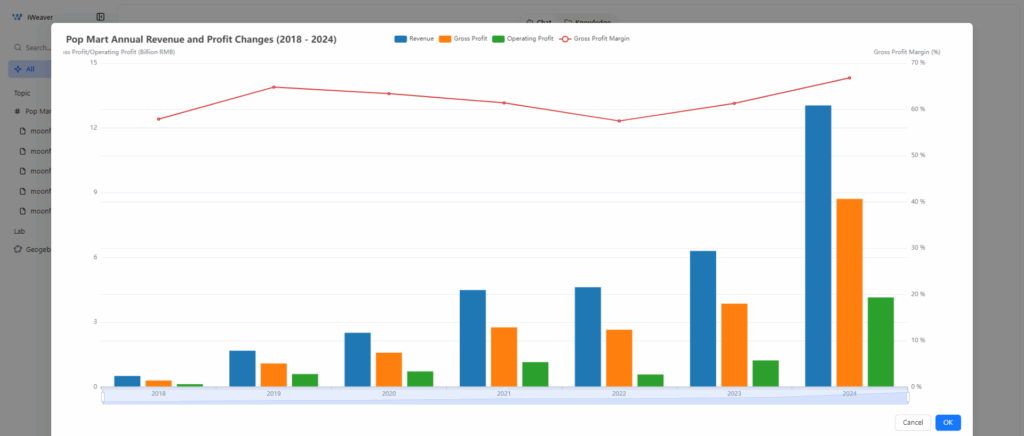Image resolution: width=1024 pixels, height=436 pixels.
Task: Click the 2019 gross margin data point
Action: 274,87
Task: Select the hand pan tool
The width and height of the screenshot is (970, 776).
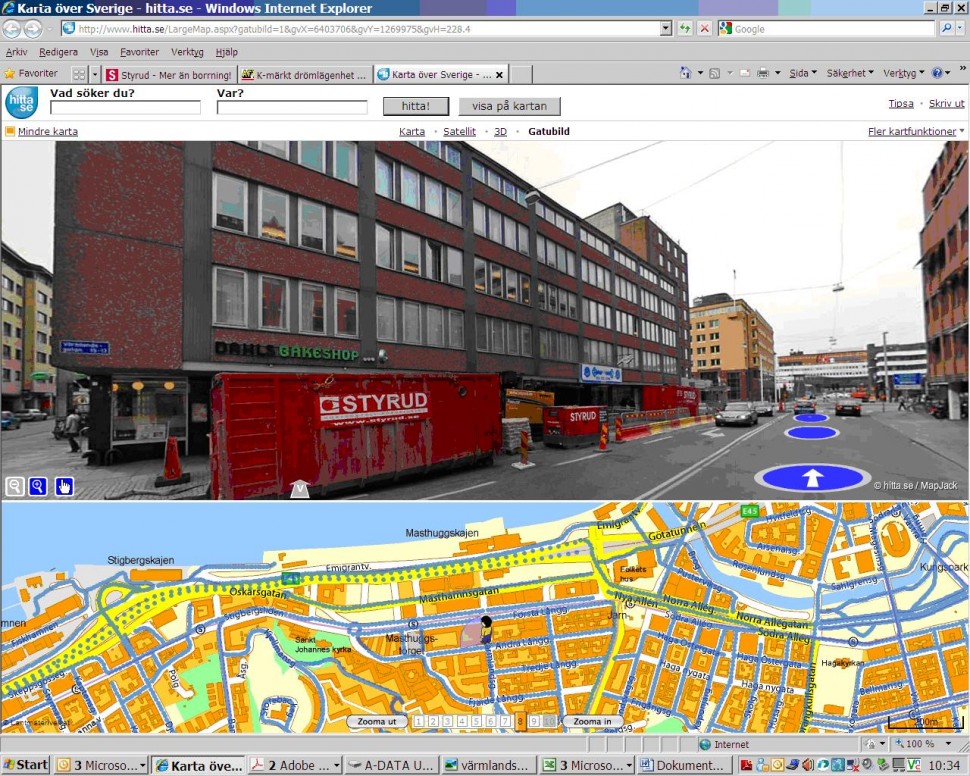Action: pyautogui.click(x=64, y=486)
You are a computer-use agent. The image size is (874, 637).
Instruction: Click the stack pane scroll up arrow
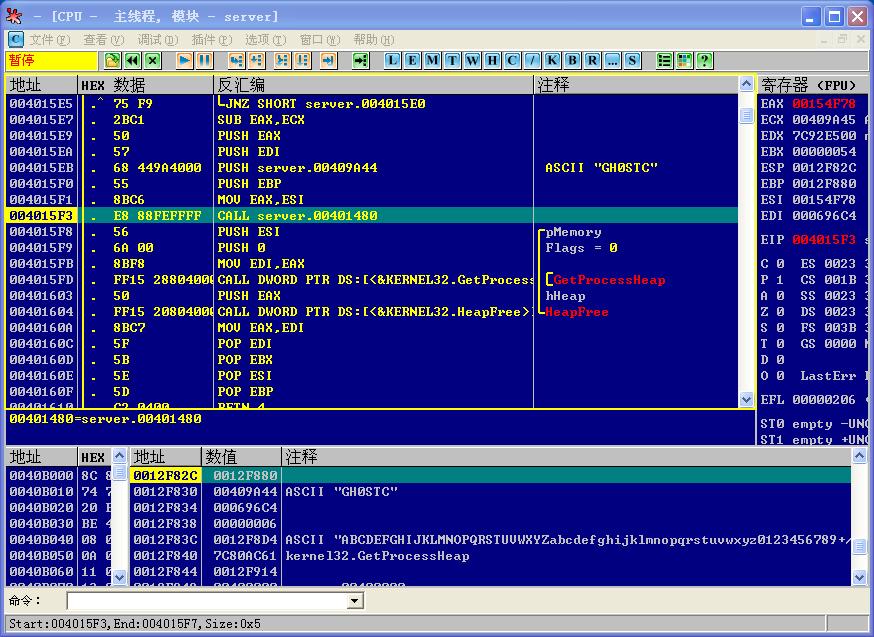tap(859, 456)
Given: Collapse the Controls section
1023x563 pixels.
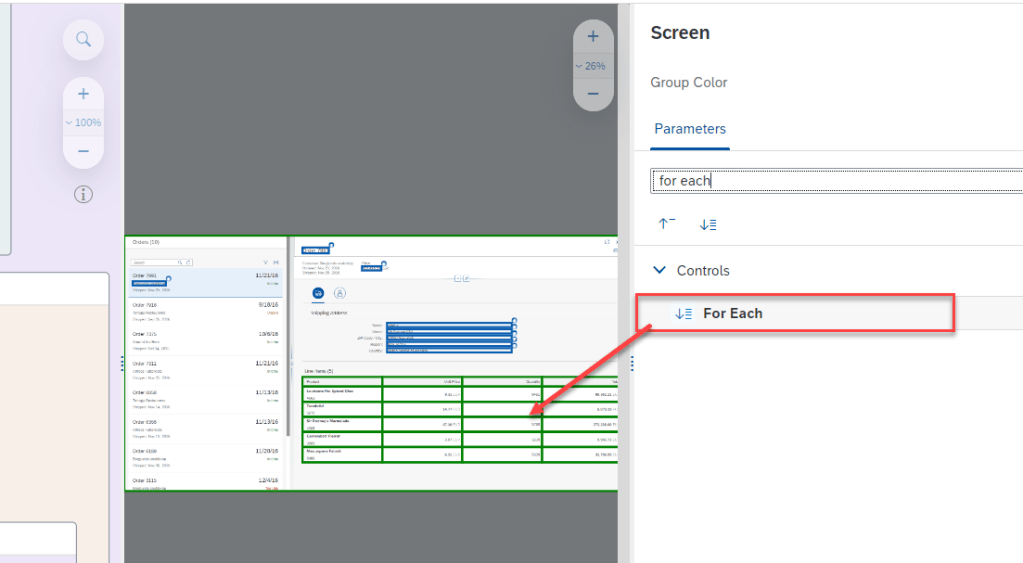Looking at the screenshot, I should (659, 270).
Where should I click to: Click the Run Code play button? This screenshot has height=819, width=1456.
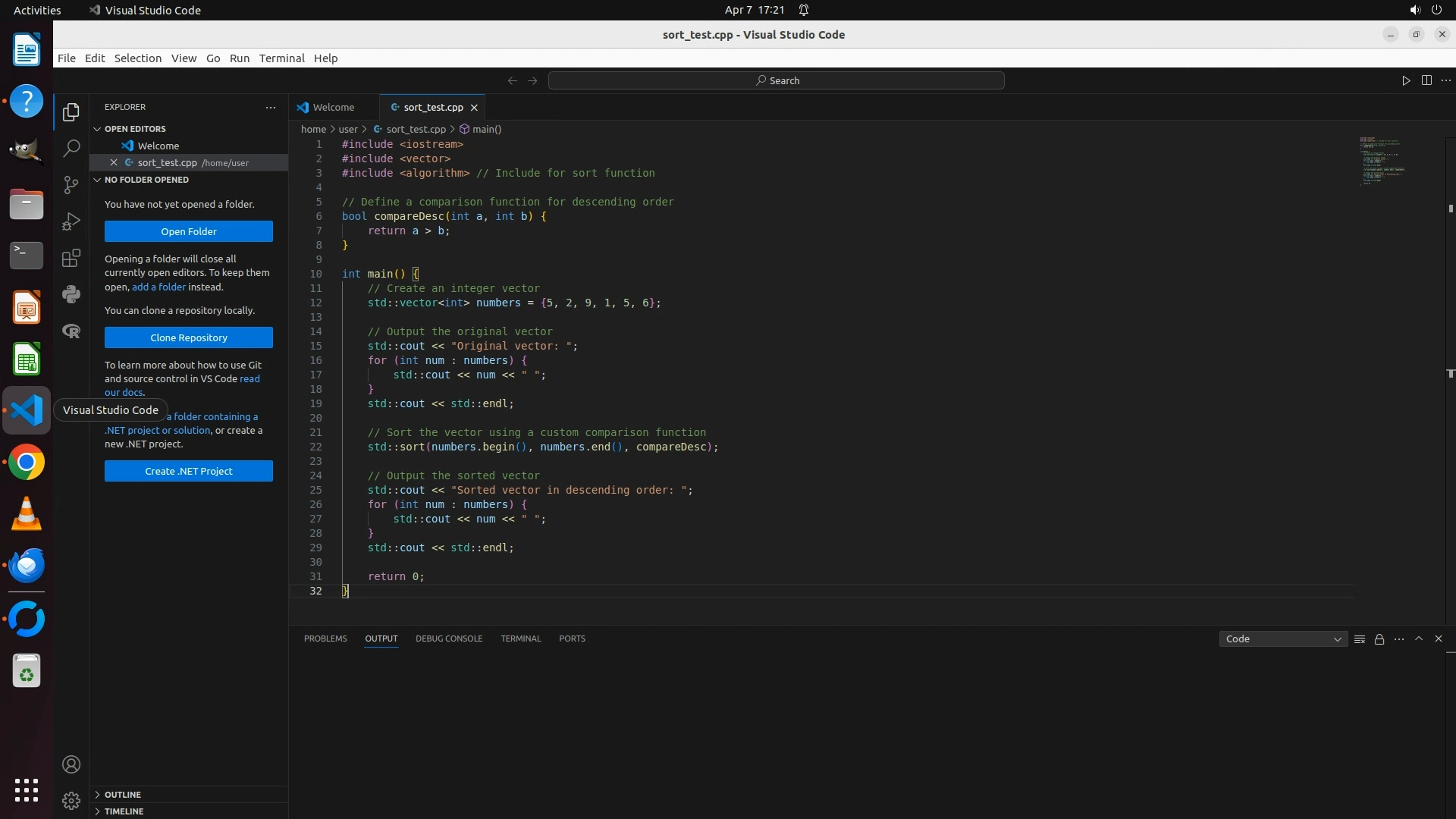tap(1406, 80)
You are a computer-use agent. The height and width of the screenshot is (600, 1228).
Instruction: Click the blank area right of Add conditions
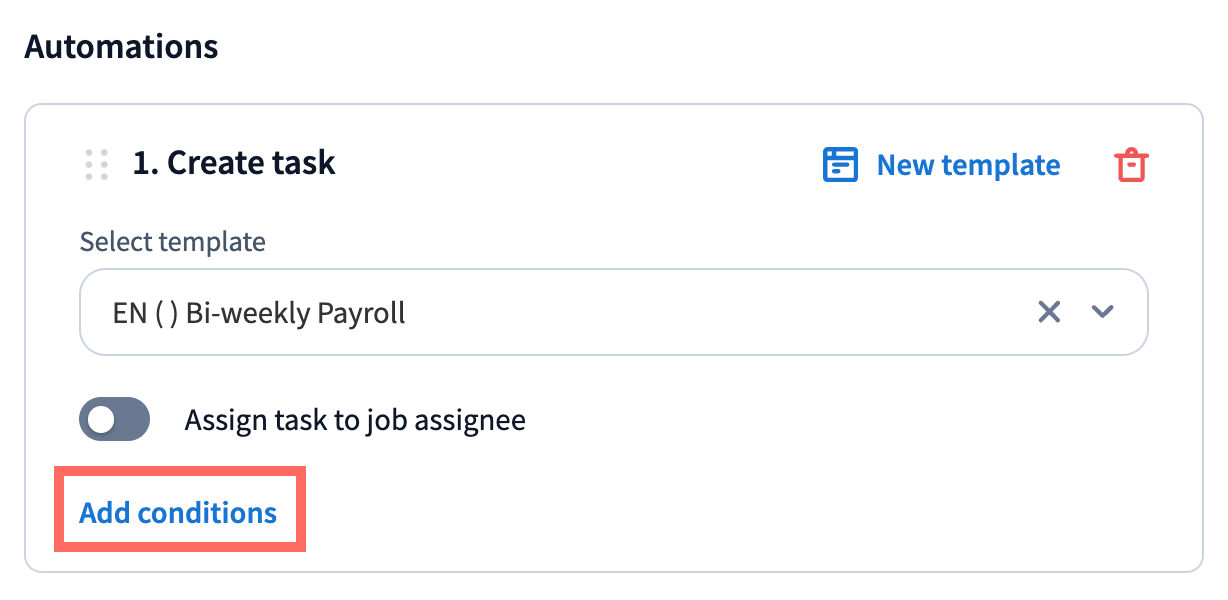point(700,513)
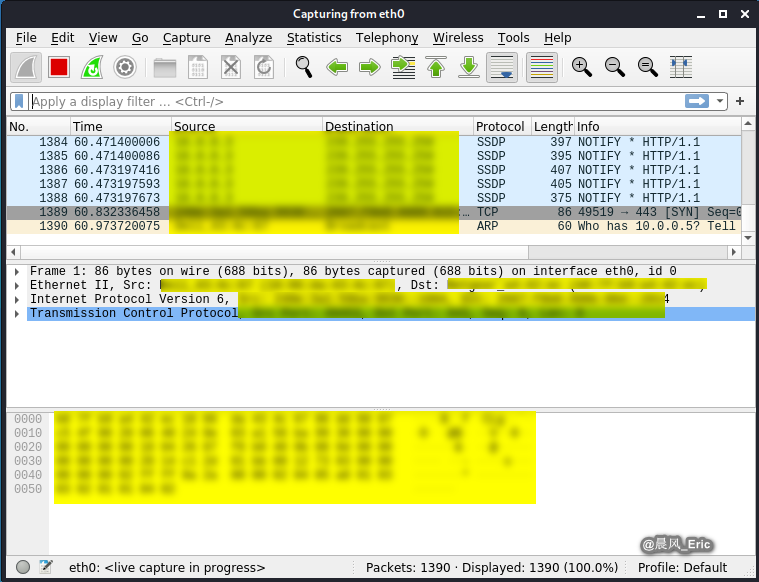The width and height of the screenshot is (759, 582).
Task: Open the Statistics menu
Action: click(x=314, y=38)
^^^^
- **DIRECTIONS FOR THIS TASK**:
Rewrite the listing above, changing every "computer-use agent" to "desktop assistant" and leaving everything else as it is. Omit the pictures from your answer.

- **SOLUTION FOR THIS PROBLEM**:
Image resolution: width=1024 pixels, height=436 pixels.
Task: Click the 2019 gross margin data point
Action: 274,87
Task: Select the hand pan tool
The width and height of the screenshot is (970, 776).
Action: pyautogui.click(x=64, y=486)
You are a desktop assistant. The image size is (874, 637).
Instruction: Click the stack pane scroll up arrow
tap(859, 456)
Given: Collapse the Controls section
1023x563 pixels.
Looking at the screenshot, I should (659, 270).
Where should I click to: Click the Run Code play button? This screenshot has height=819, width=1456.
tap(1406, 80)
You are a desktop assistant. The height and width of the screenshot is (600, 1228).
Instruction: Click the blank area right of Add conditions
point(700,513)
The width and height of the screenshot is (759, 582).
Task: Open the Statistics menu
Action: click(x=314, y=38)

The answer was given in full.